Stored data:
■ ■ ■

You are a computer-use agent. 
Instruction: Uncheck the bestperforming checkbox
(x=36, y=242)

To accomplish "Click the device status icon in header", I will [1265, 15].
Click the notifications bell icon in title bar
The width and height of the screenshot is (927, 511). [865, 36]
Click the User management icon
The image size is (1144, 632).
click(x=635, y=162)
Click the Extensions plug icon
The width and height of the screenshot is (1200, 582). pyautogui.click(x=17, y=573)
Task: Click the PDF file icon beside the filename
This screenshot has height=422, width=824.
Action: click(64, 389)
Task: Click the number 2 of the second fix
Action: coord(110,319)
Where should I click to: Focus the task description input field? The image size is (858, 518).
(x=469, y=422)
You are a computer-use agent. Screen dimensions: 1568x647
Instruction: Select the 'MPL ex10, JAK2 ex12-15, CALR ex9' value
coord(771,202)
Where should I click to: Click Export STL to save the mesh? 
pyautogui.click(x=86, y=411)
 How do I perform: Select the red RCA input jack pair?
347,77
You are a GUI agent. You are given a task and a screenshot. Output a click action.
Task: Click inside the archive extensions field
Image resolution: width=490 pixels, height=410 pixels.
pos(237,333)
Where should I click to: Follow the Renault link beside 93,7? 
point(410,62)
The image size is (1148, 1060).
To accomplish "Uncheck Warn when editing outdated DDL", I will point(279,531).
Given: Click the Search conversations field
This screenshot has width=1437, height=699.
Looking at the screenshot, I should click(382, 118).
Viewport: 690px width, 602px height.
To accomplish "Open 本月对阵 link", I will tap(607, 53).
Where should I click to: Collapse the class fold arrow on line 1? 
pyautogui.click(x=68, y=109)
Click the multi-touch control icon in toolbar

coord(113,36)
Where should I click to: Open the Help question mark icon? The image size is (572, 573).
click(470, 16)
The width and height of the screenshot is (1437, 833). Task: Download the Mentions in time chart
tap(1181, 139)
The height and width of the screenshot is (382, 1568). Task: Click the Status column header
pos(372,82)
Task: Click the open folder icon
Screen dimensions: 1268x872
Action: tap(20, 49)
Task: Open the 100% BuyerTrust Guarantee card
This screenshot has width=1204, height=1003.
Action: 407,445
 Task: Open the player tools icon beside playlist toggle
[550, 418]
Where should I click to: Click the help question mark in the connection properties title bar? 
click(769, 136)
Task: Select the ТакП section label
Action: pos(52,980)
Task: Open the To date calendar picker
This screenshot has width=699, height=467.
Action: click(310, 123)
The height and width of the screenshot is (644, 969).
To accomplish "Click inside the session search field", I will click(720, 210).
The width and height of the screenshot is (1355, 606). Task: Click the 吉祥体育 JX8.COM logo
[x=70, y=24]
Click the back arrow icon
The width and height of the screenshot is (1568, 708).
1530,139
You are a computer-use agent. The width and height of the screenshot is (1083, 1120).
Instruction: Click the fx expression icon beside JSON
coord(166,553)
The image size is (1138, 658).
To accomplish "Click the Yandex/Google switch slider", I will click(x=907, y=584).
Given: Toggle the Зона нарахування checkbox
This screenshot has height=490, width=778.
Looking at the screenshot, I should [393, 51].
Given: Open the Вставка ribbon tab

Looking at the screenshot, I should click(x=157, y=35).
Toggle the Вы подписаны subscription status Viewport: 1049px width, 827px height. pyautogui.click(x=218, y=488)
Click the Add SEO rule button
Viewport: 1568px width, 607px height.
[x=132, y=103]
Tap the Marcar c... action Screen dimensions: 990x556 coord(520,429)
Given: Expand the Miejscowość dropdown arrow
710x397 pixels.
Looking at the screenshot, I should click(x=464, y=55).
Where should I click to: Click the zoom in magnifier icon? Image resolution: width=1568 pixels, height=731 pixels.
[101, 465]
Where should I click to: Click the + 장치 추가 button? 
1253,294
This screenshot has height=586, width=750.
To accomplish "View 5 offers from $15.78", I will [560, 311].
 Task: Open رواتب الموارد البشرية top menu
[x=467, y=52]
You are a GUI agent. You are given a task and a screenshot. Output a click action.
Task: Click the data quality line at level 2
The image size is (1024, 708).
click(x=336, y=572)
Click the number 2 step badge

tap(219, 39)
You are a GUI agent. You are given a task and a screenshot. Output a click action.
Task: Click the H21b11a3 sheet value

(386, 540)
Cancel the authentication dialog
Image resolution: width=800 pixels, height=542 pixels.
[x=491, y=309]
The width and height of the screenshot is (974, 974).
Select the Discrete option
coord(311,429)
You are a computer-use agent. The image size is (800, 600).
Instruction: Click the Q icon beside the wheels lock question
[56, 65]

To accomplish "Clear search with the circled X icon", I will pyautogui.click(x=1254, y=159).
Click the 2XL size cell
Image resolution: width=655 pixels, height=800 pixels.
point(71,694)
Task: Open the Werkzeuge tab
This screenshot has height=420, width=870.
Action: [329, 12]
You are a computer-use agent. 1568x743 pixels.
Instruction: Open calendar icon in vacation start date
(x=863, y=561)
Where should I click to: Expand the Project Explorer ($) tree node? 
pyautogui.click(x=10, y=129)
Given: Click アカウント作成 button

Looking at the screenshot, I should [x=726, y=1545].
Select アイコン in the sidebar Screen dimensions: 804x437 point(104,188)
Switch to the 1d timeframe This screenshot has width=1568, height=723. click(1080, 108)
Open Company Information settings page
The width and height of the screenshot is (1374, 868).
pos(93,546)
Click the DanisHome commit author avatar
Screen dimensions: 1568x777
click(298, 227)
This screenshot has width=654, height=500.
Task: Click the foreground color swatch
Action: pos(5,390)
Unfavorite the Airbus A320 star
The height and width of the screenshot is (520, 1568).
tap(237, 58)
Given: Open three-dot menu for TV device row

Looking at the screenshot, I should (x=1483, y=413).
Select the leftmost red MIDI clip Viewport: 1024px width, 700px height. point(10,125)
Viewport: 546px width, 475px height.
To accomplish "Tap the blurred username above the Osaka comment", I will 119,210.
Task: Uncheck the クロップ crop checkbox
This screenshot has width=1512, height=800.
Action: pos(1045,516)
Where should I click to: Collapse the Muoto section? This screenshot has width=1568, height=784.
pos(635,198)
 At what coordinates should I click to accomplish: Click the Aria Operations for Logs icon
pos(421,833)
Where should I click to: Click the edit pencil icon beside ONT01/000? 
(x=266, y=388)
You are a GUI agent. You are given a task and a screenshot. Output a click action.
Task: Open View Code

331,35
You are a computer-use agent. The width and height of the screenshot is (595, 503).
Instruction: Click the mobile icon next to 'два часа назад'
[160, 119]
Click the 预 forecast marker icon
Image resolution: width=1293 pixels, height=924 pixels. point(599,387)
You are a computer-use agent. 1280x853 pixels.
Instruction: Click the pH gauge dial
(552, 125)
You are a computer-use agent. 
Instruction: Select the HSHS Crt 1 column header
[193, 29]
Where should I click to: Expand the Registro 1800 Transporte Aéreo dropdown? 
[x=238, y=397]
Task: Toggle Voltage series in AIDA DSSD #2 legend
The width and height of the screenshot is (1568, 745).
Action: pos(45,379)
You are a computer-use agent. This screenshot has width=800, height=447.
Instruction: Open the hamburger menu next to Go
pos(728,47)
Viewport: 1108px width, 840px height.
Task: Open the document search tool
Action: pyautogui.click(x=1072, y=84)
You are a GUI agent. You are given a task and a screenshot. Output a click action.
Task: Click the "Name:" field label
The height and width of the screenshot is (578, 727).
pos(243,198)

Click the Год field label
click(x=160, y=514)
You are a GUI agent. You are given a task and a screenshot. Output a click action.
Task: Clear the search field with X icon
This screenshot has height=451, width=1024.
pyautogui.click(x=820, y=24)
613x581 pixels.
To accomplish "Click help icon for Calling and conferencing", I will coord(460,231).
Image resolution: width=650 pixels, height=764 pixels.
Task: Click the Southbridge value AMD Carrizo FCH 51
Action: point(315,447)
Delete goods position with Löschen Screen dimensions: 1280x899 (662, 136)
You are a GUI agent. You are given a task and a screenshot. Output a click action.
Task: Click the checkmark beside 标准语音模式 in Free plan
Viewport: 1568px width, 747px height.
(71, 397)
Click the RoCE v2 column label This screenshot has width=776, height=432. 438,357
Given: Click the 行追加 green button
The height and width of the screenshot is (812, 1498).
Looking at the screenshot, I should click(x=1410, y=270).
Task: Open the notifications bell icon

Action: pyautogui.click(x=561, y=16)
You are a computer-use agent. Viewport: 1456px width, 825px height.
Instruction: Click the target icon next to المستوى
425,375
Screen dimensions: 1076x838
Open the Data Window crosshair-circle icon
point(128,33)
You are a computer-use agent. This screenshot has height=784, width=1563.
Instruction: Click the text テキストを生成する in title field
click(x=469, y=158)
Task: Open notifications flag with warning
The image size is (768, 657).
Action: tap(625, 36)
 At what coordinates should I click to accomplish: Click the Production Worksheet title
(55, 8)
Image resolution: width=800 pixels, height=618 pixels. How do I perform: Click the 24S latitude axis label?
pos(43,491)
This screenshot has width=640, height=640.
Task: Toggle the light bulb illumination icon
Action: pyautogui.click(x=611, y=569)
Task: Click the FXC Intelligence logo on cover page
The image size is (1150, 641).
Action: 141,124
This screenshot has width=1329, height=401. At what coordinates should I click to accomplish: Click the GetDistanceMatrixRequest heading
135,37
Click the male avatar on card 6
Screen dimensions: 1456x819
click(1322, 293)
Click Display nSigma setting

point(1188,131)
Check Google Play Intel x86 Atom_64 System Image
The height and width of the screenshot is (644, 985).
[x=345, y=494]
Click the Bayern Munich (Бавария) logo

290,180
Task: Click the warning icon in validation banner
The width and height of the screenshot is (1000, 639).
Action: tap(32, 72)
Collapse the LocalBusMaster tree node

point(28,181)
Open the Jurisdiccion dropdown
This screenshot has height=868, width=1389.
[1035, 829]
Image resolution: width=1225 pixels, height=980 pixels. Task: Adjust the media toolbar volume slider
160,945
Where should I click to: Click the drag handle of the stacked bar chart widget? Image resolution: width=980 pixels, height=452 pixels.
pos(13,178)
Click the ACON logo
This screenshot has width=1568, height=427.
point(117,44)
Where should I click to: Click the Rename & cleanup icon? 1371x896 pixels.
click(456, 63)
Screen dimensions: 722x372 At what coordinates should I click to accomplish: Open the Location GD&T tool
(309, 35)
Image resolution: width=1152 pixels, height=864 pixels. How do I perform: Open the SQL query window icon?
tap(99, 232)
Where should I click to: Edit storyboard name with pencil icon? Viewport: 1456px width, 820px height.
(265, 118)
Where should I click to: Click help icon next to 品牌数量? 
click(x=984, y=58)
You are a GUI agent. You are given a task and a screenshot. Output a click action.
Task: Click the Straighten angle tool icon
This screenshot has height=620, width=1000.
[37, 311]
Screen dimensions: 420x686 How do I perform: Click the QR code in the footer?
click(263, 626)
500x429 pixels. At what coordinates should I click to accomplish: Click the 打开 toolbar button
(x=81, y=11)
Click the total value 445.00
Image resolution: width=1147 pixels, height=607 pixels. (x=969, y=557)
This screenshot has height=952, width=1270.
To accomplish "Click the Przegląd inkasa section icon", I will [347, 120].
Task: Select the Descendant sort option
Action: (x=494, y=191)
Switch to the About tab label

■ ■ ■

• Task requirements
From the records above, transcribe exactly the run of lines that opens with the line holding "Task: Click the checkmark" and closes with the line holding "has height=784, width=1563.", both included.

• Response to the task
Task: Click the checkmark beside 标准语音模式 in Free plan
Viewport: 1568px width, 747px height.
(71, 397)
Click the RoCE v2 column label This screenshot has width=776, height=432. 438,357
Given: Click the 行追加 green button
The height and width of the screenshot is (812, 1498).
Looking at the screenshot, I should click(x=1410, y=270).
Task: Open the notifications bell icon

Action: pyautogui.click(x=561, y=16)
You are a computer-use agent. Viewport: 1456px width, 825px height.
Instruction: Click the target icon next to المستوى
425,375
Screen dimensions: 1076x838
Open the Data Window crosshair-circle icon
point(128,33)
You are a computer-use agent. This screenshot has height=784, width=1563.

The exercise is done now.